In other words, show them that these are “controls,” “protective measures,” “common sense,” anything but “the rules.” You might even have to throw a different rule under the bus to make your point. For example: “You know how stupid it feels when you’re stopped at a red light in the middle of the night and no one’s around? This isn’t like that, we’re just trying to protect ourselves from the hackers; and they never sleep.”
Then there are those who are risk averse.
By “risk averse” here, I don’t mean those that avoid taking risks. I am referring to those who are in denial that there are any risks. Or who minimize the risks to make themselves sleep better at night. Most of us fall somewhere between Chicken Little (risk is everywhere and huge) and Pollyanna (everything is fine).
The bias towards denying risk is as dangerous to the organization as the bias against complying with rules. At this point, the vast majority of individuals working in the corporate world have seen something about avoiding phishing scams. But every year, the news covers hacks that succeeded because someone clicks on an infected file sent in an email from a stranger. And since it is an electronic exchange, the victim cannot even claim “he had trusting eyes” or any of the other traditional things one might hear from victims of in-person scams.

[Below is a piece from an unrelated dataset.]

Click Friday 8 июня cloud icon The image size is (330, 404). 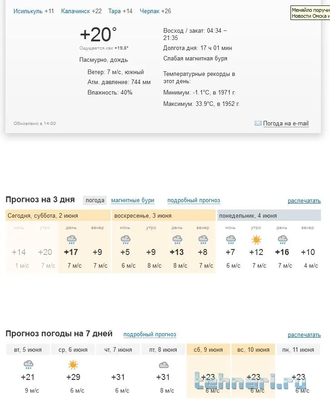[163, 364]
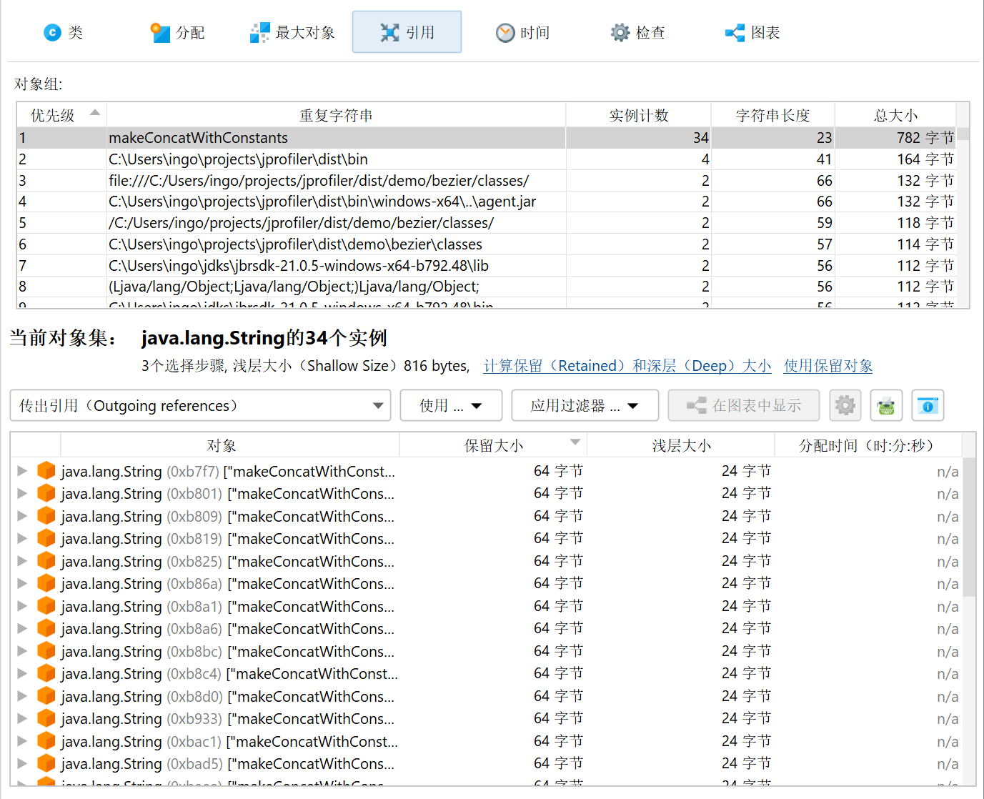
Task: Click the blue info window icon
Action: [928, 406]
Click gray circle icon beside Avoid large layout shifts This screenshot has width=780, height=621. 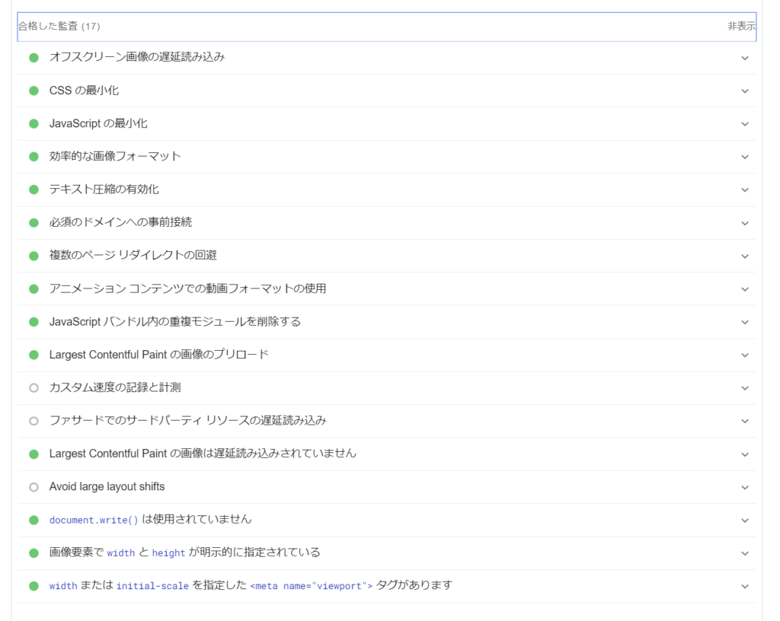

How do you get a risk averse person to recognize that there are risks out there? It usually starts with your telling them that, unfortunately, not all lemons make good lemonade. In other words, you need to convince them that for better or worse, there are some risks out there and they need to recognize that. And the reason they need to recognize that is because the consequences of ignoring the risks are experiencing their negative impacts.
It’s not as hopeless as it sounds. They usually have had to admit sometimes in their lives that something bad might happen and at least during your conversation with them, they “get it.” But they usually need a lot of reminding.
And that’s the point about all bias: it is when you are not pointing it out to someone, when they are distracted with other things, that their biases are most likely to influence their judgment.
What makes the job of the security professional the hardest with respect to all this is when they encounter someone who is both risk averse and rule averse. Nothing justifies breaking a rule like denying there is any risk to mitigate. Nothing “justifies” running a red light like insisting there was no one around when you did it.
Finally, there are people out there whose biases are really hard to correct for. The only way to counter some people’s rule aversions is to tell them “because you have to” and the only way to weaken someone’s risk aversion is to tell them “we can’t afford to not take this seriously.”